Fabrice Durand, désormais ex-délégué national et élu de Plan-de-Cuques (Bouches-du-Rhône), lui affirme n’avoir même pas été prévenu en personne. Ce soutien de longue date de Jean-François Copé dénonce "un acte de bas niveau et d’autoritarisme politique".


La présidente, Marine Brenier, députée des Alpes-Maritimes, est maintenue. Mais Geoffrey Carvalhinho, le secrétaire général, numéro deux du mouvement et sarkozyste, est écarté... Un lien avec les critiques formulées contre François Fillon après les suspicions d'emploi fictif de son épouse ? Geoffrey Carvalhinho ne s'avance pas même s'il nous explique avoir été "franc" avec les équipes du candidat. Il ne garde pour autant aucune d’amertume : "Les valeurs de travail et de mérite ont un sens, et il est impératif qu’on gagne cette élection présidentielle".

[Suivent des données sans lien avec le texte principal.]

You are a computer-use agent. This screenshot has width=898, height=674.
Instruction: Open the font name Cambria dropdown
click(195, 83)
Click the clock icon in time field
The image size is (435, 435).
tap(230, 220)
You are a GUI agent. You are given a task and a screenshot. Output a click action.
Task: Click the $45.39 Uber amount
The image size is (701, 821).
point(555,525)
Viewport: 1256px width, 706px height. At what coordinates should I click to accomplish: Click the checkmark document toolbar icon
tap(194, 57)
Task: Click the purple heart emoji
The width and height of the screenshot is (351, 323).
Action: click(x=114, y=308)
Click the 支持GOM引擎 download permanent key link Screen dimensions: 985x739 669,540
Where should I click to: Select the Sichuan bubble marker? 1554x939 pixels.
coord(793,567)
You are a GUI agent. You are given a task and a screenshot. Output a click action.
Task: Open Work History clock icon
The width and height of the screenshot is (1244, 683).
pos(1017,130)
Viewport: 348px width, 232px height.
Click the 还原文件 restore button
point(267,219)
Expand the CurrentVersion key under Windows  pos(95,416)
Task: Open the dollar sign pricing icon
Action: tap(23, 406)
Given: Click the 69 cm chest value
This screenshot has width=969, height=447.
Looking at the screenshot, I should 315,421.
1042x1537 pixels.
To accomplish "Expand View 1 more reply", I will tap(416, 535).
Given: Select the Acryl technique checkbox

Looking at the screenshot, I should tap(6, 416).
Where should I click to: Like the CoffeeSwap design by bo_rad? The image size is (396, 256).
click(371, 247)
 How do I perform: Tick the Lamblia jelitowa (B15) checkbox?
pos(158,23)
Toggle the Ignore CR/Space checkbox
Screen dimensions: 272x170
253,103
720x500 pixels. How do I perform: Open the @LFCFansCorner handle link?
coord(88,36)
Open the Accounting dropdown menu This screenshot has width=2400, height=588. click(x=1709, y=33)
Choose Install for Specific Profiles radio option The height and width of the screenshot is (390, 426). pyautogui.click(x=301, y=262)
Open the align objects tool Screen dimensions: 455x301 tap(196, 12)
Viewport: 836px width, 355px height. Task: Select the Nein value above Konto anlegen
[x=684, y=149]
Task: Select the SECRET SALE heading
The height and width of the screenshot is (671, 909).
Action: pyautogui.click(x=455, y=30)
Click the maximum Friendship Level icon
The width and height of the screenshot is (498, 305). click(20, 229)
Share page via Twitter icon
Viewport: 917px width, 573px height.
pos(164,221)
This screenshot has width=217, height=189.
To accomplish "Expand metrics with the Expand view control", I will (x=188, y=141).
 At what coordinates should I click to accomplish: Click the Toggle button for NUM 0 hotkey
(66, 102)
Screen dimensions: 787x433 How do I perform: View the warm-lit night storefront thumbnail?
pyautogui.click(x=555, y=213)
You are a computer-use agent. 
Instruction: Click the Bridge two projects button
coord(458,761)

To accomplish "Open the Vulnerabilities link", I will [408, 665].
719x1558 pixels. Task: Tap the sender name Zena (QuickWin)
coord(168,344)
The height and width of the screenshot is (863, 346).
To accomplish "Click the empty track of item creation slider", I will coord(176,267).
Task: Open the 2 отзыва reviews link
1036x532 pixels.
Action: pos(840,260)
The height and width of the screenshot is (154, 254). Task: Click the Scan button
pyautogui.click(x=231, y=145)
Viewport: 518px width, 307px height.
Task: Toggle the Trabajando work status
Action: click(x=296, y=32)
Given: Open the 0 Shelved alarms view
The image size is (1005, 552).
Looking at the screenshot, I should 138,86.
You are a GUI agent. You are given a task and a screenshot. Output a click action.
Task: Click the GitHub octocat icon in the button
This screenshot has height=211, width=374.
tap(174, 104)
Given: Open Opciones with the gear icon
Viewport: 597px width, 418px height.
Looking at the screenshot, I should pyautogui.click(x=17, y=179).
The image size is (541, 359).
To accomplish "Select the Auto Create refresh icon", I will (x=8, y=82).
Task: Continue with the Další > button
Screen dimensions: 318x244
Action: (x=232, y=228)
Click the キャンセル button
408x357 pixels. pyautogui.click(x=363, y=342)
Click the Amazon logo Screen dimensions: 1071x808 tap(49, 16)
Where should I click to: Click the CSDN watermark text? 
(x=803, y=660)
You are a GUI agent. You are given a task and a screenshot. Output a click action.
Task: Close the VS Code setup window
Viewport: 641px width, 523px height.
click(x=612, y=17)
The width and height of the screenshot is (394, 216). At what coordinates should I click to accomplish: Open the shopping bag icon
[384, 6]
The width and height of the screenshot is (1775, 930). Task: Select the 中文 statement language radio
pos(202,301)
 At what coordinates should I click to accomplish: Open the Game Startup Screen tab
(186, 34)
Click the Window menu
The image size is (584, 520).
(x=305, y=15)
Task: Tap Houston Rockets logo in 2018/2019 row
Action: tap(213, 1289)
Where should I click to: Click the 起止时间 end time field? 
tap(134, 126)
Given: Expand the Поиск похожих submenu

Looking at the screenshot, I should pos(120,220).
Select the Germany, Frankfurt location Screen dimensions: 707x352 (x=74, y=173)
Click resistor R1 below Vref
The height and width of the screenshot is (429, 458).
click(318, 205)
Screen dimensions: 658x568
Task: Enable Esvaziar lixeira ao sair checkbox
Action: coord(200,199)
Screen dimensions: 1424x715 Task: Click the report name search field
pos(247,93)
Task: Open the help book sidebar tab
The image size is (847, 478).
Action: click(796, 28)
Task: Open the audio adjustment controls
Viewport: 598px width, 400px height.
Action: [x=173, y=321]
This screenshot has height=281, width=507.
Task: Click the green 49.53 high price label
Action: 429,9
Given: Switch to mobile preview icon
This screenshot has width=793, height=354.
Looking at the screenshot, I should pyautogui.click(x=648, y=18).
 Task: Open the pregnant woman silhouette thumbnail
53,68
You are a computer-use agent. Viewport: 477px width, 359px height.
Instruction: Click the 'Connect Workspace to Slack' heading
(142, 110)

D’autres sont beaucoup plus remontés. Pierre-Henri Bovis avait ouvertement critiqué François Fillon sur les réseaux sociaux après les révélations du Canard : "Parce que j’ai été virulent certains pensent que je me suis désolidarisé de mon parti mais j’ai ma liberté de parole et je pense qu’en période de tempête médiatique il faut resserrer les rangs, alors que l’équipe de François Fillon réanime là les tensions internes". 


Normalement, les délégués nationaux sont élus pour deux ans et demi. Leurs mandats couraient a priori jusqu’à début 2018. 

L'argument de l'article 39

Du côté des instances du parti, on balaye toute accusation de "chasse aux sorcières". Deux arguments sont avancés par un membre de la direction : "la volonté de plus de diversité en terme de représentation des différentes sensibilités. Il y a aujourd’hui des jeunes sarkozystes, des juppéistes, et des fillonistes..." Avant, il y avait un seul filloniste, à présent six.


Et surtout, l’article 39 des statuts du parti Les Républicains, selon lequel le candidat victorieux de la primaire peut apporter des modifications dans l’organigramme.

"C’est une certaine interprétation du texte", souffle l’un des délégués nationaux écartés, sceptique.